- [DIRECTIONS]
1 - In the text on tracking screening patients, what is a missed appointment known as?
2 - List every role of person named in the text on tracking screening patients.
3 - Pick up the text on tracking screening patients after its last sentence and carry it forward.

- [PAGE TEXT]

================

Another aspect of their work was ‘tracking patients’; if a patient did not attend his or her appointment, known as a DNA (or the images taken were of a poor quality), he or she would be contacted for a new appointment. But this did not happen automatically: The ophthalmologist should know, but if we find that they have got no ‘follow on’ appointment we would then alert the ophthalmologist again and say ‘we have noticed this patient’s DNA’d, there is no appointment been made, and you know we need another one made, but that is why [this] is such a fiddly job.
Not all patients responded when invited to a new appointment and some refused to be screened. Previously, rather than chasing them the officers would delete these patients from the system, to protect the service’s KPI performance returns. One failsafe officer explained the process as follows: it is following the pathway through … if [a] patient says ‘no I really don’t want it’ … they go … ‘refuse screening’, so they get called automatically again next year. What ‘refuse screening’ does it just holds them for a year, and then next year they will automatically get called back in again because circumstances may have changed. (Failsafe Officer)

================

- [RECORDS SHOWN]
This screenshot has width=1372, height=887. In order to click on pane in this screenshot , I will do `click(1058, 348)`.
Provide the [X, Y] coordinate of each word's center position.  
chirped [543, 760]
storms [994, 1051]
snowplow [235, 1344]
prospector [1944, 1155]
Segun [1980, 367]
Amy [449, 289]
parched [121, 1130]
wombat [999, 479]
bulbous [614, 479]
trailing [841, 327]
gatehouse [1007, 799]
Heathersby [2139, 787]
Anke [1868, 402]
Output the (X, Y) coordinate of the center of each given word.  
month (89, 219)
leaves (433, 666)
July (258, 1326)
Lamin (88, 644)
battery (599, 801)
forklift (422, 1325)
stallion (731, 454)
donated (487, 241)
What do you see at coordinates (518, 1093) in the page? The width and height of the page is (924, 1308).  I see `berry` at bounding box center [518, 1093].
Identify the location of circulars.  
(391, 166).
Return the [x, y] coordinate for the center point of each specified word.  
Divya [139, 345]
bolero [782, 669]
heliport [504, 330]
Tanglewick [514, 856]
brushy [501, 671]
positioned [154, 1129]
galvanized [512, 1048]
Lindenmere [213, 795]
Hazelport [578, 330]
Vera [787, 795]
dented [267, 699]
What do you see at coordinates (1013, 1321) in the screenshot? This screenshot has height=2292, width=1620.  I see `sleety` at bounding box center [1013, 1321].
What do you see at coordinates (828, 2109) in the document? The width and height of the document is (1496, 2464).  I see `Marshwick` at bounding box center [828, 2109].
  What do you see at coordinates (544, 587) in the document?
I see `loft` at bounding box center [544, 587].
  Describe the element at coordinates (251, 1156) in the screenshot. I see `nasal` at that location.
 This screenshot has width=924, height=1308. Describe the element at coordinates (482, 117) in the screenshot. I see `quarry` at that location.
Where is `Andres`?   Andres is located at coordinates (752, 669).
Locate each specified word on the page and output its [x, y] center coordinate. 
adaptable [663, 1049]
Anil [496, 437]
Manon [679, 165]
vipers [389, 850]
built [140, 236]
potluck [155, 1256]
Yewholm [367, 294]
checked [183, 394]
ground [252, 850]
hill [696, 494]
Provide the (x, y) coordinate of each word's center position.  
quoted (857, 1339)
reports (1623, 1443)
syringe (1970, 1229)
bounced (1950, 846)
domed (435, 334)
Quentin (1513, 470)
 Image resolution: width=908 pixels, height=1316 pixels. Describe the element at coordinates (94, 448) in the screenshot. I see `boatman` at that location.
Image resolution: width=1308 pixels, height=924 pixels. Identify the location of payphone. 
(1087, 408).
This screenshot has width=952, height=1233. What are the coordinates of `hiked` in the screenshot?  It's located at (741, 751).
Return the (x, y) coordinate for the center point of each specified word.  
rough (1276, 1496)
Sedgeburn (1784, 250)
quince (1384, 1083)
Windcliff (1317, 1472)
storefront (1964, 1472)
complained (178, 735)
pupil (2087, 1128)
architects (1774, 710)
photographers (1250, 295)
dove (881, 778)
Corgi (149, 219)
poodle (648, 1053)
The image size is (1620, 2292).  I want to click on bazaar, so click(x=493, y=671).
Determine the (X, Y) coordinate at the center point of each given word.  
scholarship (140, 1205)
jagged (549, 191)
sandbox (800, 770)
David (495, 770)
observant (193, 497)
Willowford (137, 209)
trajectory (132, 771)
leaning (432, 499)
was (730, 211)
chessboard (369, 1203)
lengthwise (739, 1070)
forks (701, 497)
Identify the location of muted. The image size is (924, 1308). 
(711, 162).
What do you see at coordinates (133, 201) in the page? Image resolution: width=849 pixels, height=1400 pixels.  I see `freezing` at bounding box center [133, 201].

================

- [ANSWERS PROVIDED]
1 - A DNA.

2 - Patient, ophthalmologist, failsafe officer.

3 -
The FEP and Diabetic Retinopathy pathways both required ‘progress chasers’ to ensure patients were not overlooked. In one case (retinopathy) it was largely because of the technical limitations of the system; in the other (FEP), the IT system could not have sole responsibility for taking clinical decisions, as patients could get lost. In both cases the specific need for patient surveillance came about because when an eICP crossed organisational boundaries, electronic communications could no longer be relied upon.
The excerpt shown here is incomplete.